- [ACTIVITY]: Pictures are to be left out. Return exactly the lines below from the one with "[Suchleiste öffnen] (135, 24)" up to and including the one with "Schedule Online (200, 22)".

- [EXERCISE INPUTS]:
Content starts

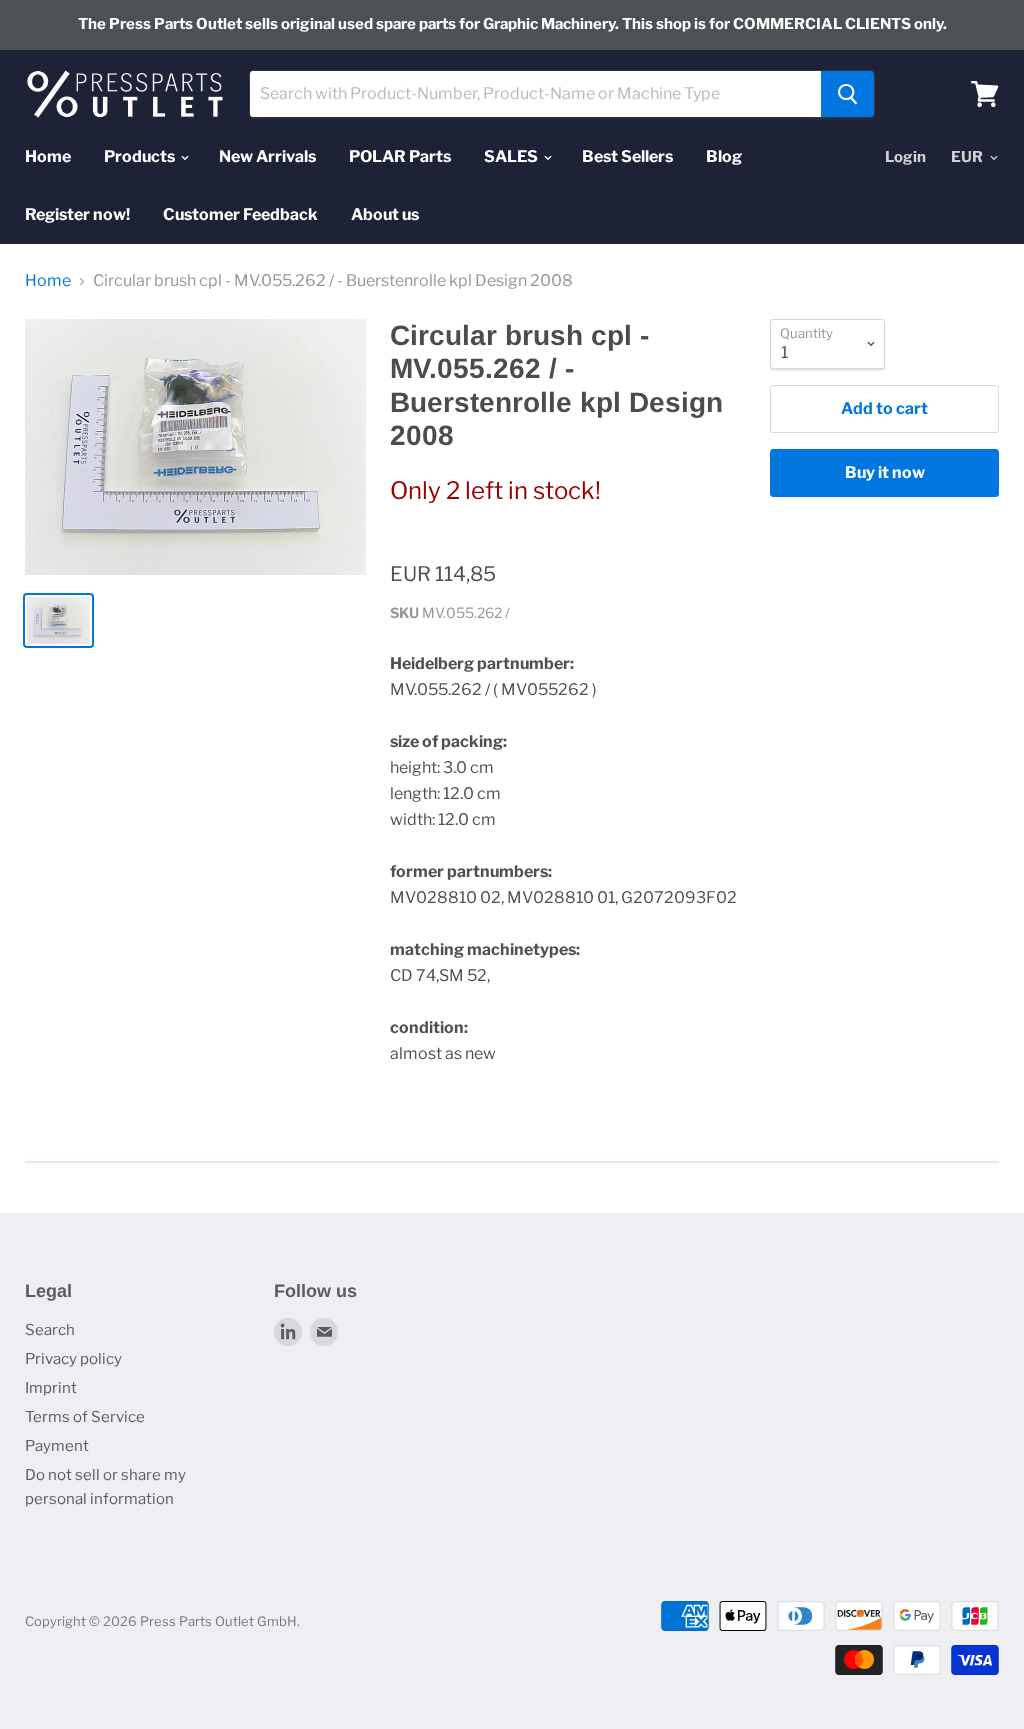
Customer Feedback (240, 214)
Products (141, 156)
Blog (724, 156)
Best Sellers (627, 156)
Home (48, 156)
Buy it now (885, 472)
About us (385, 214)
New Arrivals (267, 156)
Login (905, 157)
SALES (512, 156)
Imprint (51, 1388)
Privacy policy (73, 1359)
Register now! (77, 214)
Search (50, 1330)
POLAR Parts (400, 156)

Content ends
Content starts

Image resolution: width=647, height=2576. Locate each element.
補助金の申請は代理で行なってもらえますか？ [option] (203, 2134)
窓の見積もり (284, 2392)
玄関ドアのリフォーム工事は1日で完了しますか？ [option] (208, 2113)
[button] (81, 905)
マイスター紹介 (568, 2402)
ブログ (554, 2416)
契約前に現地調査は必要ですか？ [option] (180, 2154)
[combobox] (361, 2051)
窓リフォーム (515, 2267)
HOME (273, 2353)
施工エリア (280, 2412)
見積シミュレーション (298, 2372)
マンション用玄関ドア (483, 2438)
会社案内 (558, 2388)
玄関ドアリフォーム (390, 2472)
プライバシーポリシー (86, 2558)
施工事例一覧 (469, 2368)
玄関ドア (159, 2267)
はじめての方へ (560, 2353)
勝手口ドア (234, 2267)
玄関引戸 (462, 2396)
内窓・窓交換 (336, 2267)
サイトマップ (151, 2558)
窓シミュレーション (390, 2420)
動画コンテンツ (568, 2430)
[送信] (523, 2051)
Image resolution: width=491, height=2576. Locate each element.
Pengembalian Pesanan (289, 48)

Content ends
Content starts

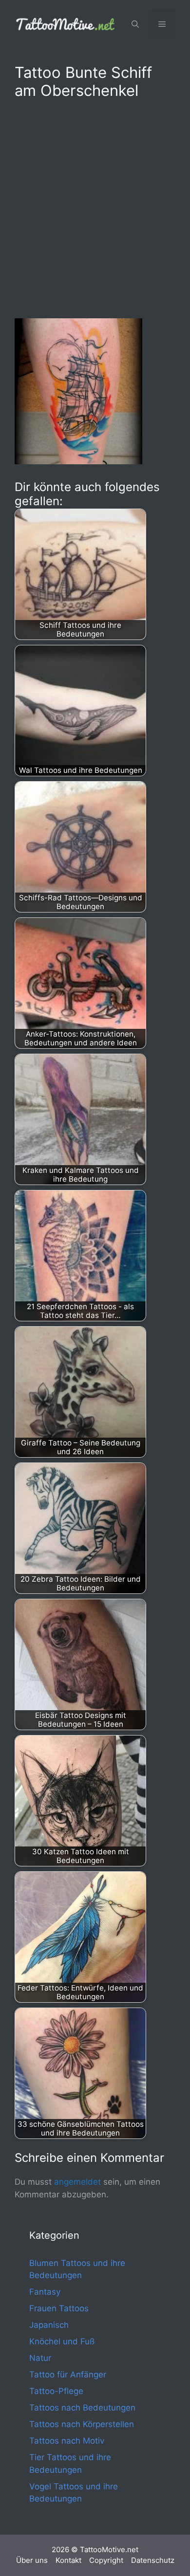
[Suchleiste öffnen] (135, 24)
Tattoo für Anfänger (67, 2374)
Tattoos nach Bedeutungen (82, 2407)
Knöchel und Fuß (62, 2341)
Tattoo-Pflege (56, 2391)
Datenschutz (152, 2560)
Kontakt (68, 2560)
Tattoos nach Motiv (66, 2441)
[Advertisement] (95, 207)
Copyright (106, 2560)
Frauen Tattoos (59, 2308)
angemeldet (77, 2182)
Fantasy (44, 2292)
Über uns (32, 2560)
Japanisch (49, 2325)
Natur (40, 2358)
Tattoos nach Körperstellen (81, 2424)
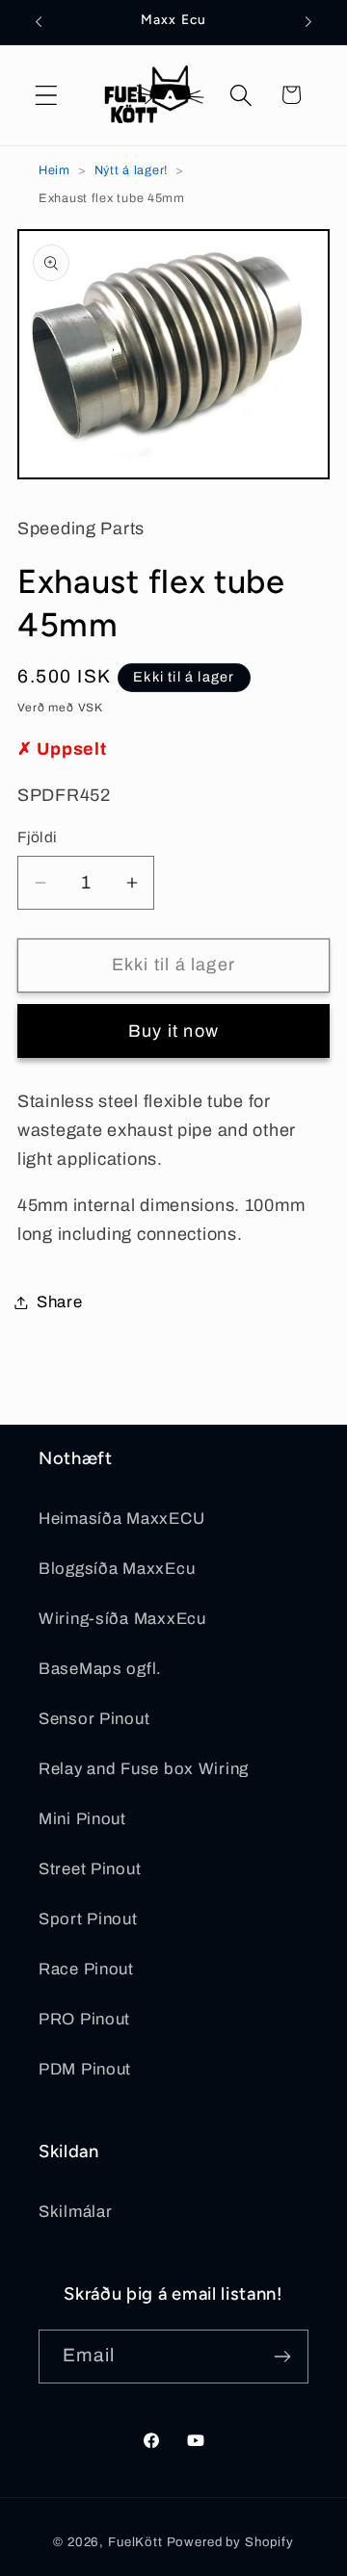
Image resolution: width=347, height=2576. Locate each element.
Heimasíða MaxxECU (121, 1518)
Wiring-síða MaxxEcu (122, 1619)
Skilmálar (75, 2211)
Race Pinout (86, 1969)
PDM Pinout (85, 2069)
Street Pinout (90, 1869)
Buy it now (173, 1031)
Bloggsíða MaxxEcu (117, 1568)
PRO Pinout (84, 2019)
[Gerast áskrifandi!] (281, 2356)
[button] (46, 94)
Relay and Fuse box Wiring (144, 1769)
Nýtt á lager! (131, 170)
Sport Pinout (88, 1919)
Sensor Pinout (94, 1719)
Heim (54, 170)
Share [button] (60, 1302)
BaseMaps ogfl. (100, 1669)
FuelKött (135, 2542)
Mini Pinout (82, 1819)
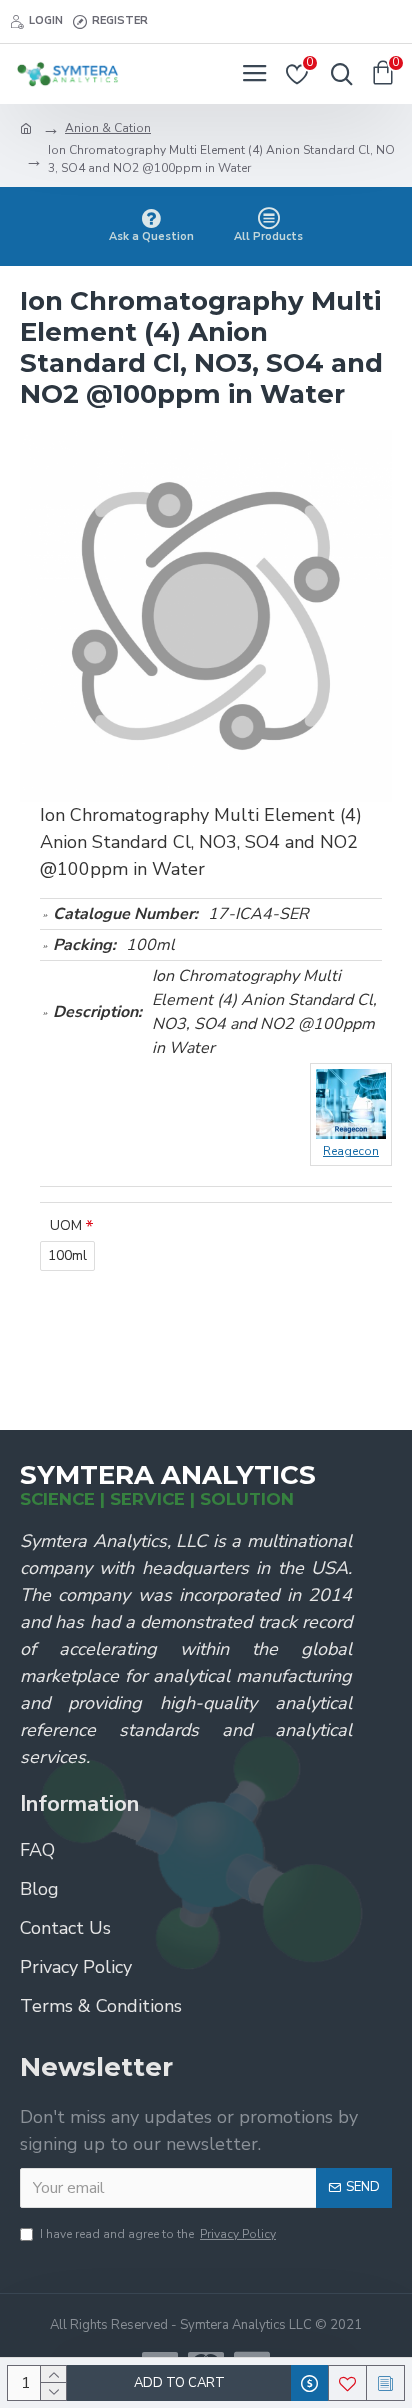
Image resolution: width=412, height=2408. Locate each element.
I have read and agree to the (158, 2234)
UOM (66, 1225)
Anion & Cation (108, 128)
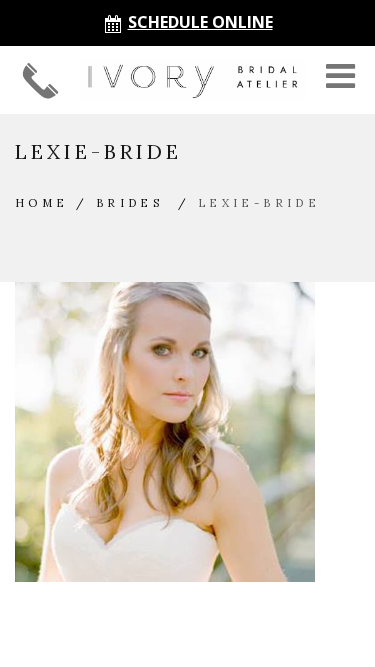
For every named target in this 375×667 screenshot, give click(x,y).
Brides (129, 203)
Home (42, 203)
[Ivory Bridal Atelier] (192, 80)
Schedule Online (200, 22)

Content ends

- [EXPECTED ANSWER]:
[Suchleiste öffnen] (135, 24)
Tattoo für Anfänger (67, 2374)
Tattoos nach Bedeutungen (82, 2407)
Knöchel und Fuß (62, 2341)
Tattoo-Pflege (56, 2391)
Datenschutz (152, 2560)
Kontakt (68, 2560)
Tattoos nach Motiv (66, 2441)
[Advertisement] (95, 207)
Copyright (106, 2560)
Frauen Tattoos (59, 2308)
angemeldet (77, 2182)
Fantasy (44, 2292)
Über uns (32, 2560)
Japanisch (49, 2325)
Natur (40, 2358)
Tattoos nach Körperstellen (81, 2424)
Image resolution: width=347, height=2576. Locate each element.
Heimasíða MaxxECU (121, 1518)
Wiring-síða MaxxEcu (122, 1619)
Skilmálar (75, 2211)
Race Pinout (86, 1969)
PDM Pinout (85, 2069)
Street Pinout (90, 1869)
Buy it now (173, 1031)
Bloggsíða MaxxEcu (117, 1568)
PRO Pinout (84, 2019)
[Gerast áskrifandi!] (281, 2356)
[button] (46, 94)
Relay and Fuse box Wiring (144, 1769)
Nýtt á lager! (131, 170)
Sport Pinout (88, 1919)
Sensor Pinout (94, 1719)
Heim (54, 170)
Share [button] (60, 1302)
BaseMaps ogfl. (100, 1669)
FuelKött (135, 2542)
Mini Pinout (82, 1819)
Image resolution: width=412, height=2408. Locate each element.
I have read and agree to the (158, 2234)
UOM (66, 1225)
Anion & Cation (108, 128)
For every named target in this 375×667 screenshot, give click(x,y).
Brides (129, 203)
Home (42, 203)
[Ivory Bridal Atelier] (192, 80)
Schedule Online (200, 22)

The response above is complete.